Physical characteristics
- Mean radius: 1.133+0.031 −0.030 R_{J}
- Mass: 2.173+0.077 −0.080 M_{J}
- Mean density: 1.85 ± 0.13 g/cm^{3} g cm^{−3}
- Temperature: 1,496 ± 26 K (1,222.8 ± 26.0 °C; 2,233.1 ± 46.8 °F) (equilibrium)

= HD 118203 b =

Exoplanet in Ursa Major

HD 118203 b, formally named Staburags, is a jovian planet that takes only 6.13 days or 147 hours to orbit the parent star HD 118203 at a distance of 0.07 astronomical units. The exact mass was not known since inclination was not known until TESS detected the planet. This hot Jupiter is unusual since it has relatively high eccentricity of 0.31.

The planet HD 118203 b is named Staburags. The name was selected in the NameExoWorlds campaign by Latvia, during the 100th anniversary of the IAU. Staburags is the name of a character from the Latvian poem Staburags un Liesma, and denotes a rock with symbolic meaning in literature and history.
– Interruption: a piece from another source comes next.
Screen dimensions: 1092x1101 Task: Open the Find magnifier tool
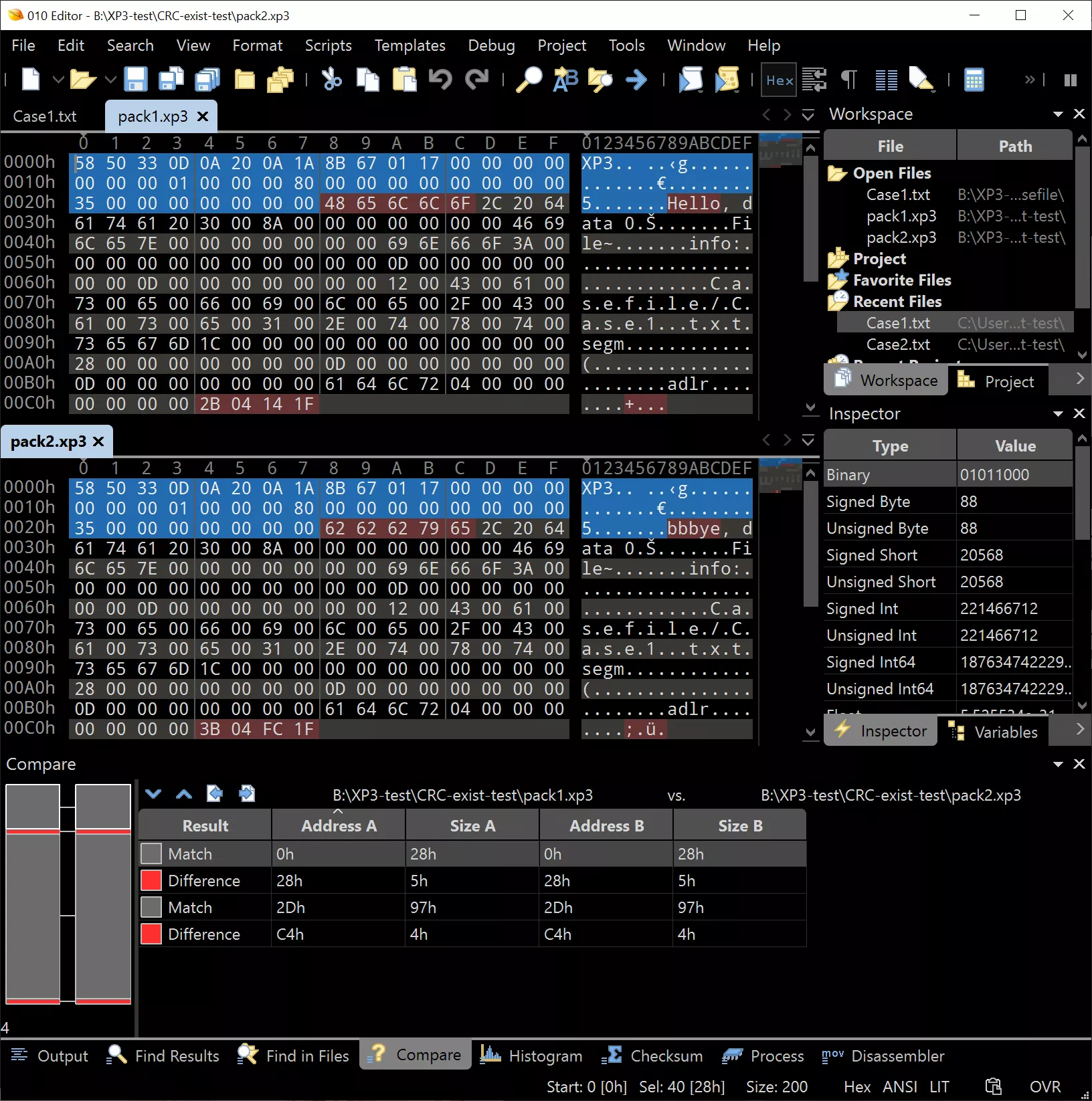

HD 118203 b was discovered in August 2005 in Haute-Provence Observatory in France by Da Silva who used the doppler spectroscopy to look for shifts in the star's spectrum caused by the planet's gravity as the planet orbits the star.

In 2019 the transits of the planet were detected with the Transiting Exoplanet Survey Satellite. The host star is one of the brightest stars for transiting planets and HD 118203 b is therefore a good target for follow-up observations.